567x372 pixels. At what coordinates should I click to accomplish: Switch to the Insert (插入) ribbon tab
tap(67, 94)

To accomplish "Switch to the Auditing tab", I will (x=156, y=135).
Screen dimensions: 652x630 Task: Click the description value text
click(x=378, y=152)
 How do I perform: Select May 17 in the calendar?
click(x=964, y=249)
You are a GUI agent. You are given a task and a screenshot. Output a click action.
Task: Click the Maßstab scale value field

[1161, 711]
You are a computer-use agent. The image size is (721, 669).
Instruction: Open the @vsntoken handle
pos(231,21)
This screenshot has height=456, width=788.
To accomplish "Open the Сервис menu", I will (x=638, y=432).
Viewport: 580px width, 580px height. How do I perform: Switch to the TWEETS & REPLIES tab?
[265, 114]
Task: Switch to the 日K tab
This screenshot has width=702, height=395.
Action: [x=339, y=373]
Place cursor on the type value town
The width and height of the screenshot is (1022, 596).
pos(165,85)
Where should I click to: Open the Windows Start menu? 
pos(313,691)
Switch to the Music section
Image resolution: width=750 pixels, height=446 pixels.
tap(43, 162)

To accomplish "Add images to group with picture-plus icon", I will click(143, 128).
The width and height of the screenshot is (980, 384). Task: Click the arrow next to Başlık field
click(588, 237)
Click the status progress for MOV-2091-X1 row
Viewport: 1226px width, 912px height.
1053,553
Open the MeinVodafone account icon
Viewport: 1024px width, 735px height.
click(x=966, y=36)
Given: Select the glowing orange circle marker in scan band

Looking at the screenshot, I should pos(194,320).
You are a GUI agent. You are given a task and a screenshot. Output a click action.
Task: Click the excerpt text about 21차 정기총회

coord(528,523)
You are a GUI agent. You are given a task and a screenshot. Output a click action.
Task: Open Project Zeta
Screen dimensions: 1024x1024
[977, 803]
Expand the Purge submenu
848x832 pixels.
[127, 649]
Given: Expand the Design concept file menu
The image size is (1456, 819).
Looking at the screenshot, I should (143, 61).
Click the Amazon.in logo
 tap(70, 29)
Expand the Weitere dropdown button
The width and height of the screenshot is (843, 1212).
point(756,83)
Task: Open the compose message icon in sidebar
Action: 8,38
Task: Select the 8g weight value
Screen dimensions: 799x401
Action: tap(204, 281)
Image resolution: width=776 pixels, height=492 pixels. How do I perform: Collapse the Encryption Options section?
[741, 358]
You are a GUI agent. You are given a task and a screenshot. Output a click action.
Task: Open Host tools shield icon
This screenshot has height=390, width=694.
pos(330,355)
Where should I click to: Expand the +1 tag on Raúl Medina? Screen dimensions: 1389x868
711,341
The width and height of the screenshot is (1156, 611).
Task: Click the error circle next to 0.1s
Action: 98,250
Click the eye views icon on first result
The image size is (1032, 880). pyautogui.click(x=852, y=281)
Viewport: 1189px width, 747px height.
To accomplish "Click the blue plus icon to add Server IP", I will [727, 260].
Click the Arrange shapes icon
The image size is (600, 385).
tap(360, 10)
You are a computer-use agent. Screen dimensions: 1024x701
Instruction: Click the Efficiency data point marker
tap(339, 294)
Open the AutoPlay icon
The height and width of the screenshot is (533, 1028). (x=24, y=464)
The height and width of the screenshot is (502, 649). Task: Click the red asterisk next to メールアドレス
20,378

☆ ☆ ☆

HOW TO COMPLETE THIS TASK: The lines in the records above that include the word "computer" must be copied out.

RESULT FOR THIS TASK:
You are a computer-use agent. The image size is (721, 669).
You are a computer-use agent. Screen dimensions: 1024x701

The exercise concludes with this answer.